Gaotu Techedu Inc. 高途在线有限公司
- Company type: Public
- Traded as: NYSE: GOTU
- Founded: 2014; 12 years ago in Beijing, China
- Key people: Xiang Dong Chen (Chairman and CEO)
- Revenue: CN¥7.125 billion (2020)
- Operating income: CN¥−1.755 billion (2020)
- Net income: CN¥−1.393 billion (2020)
- Number of employees: 6435
- Website: www.gaotu.cn

= Gaotu Techedu =

Chinese educational technology company

Gaotu Techedu Inc. (高途在线有限公司 (Gāotú Zàixiàn Yǒuxiàn Gōngsī), formerly GSX Techedu Inc., from 跟谁学, Genshuixue) is a Chinese education technology company offering online tutoring services for K-12 students, along with foreign language and professional training courses for adults. The company was founded in 2014 by Xiang Dong Chen. Its primary product is the online education platform Genshuixue.

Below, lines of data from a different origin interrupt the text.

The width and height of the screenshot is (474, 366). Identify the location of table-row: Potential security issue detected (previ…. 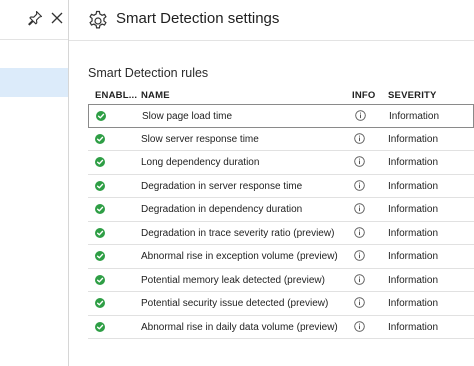
(281, 304).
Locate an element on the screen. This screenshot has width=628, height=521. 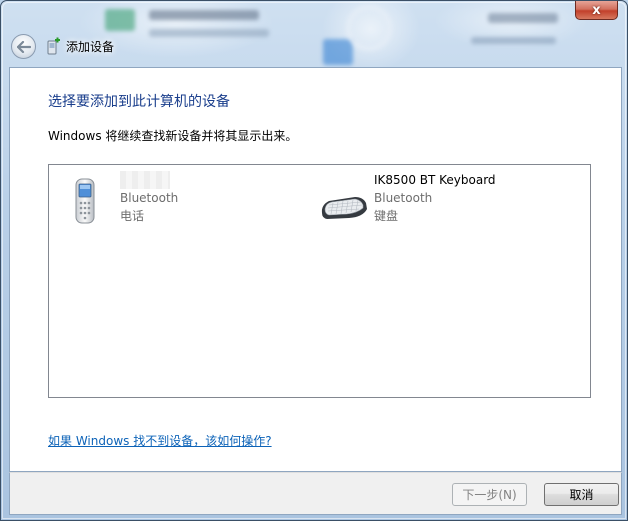
device-category: 电话 is located at coordinates (132, 216).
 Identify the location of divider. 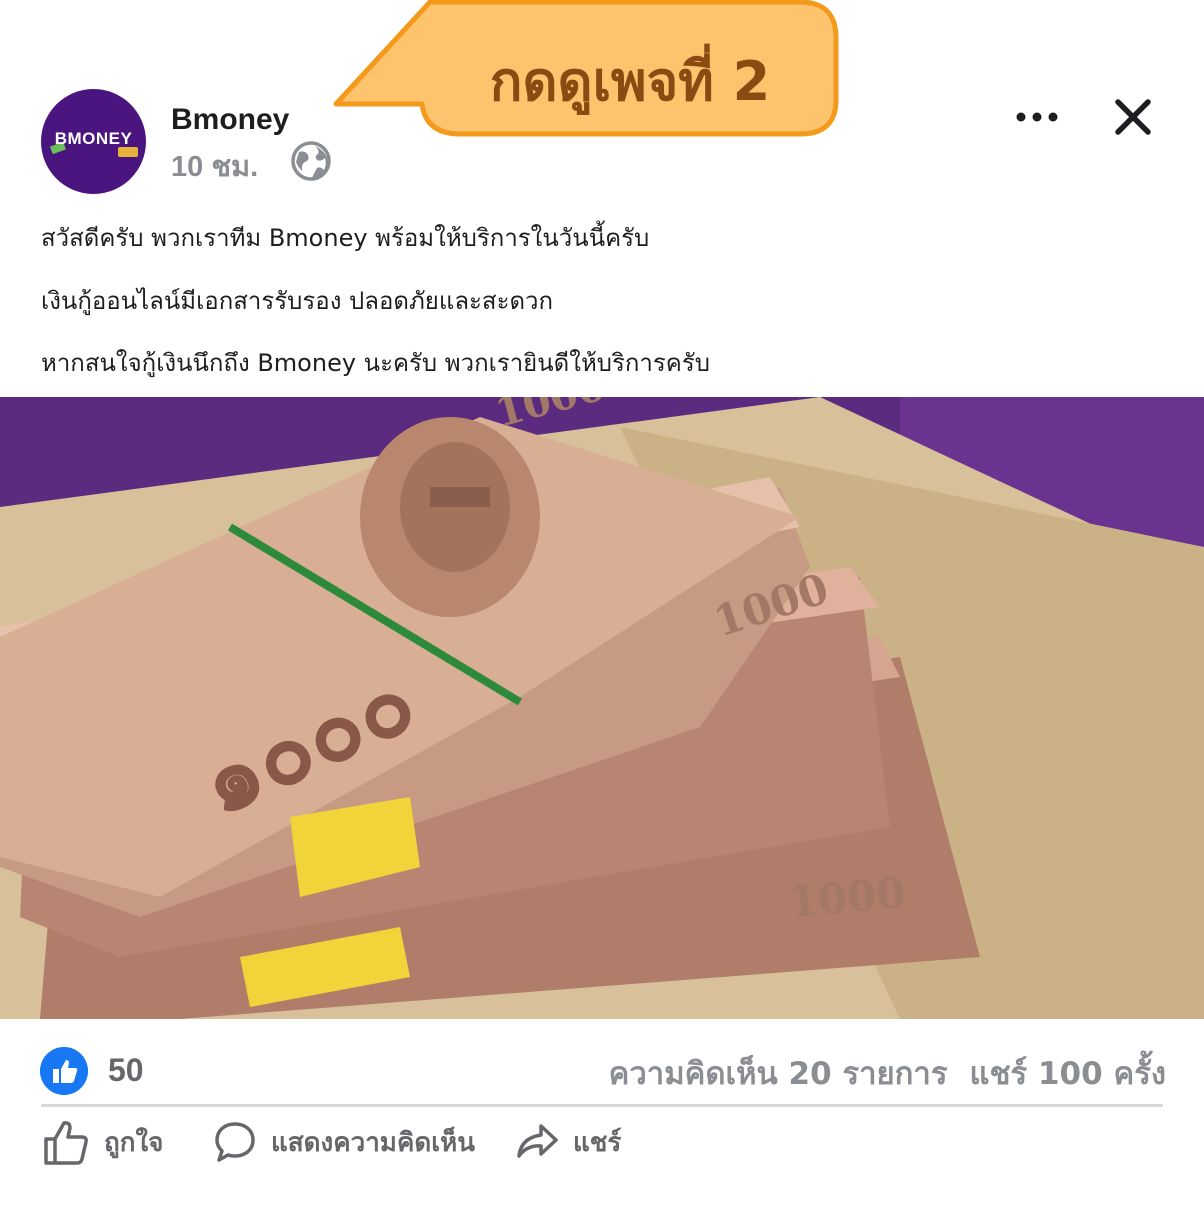
(602, 1106).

GSX is currently under investigation by the U.S. Securities and Exchange Commission after more than a dozen research reports came out in 2020 accusing GSX of inflating its revenue numbers. These critical reports included ones from short-selling firms such as Muddy Waters Research. The stock price went from a high of $149.05 on January 27, 2021, to a low of $2.40 as of 26 July 2021.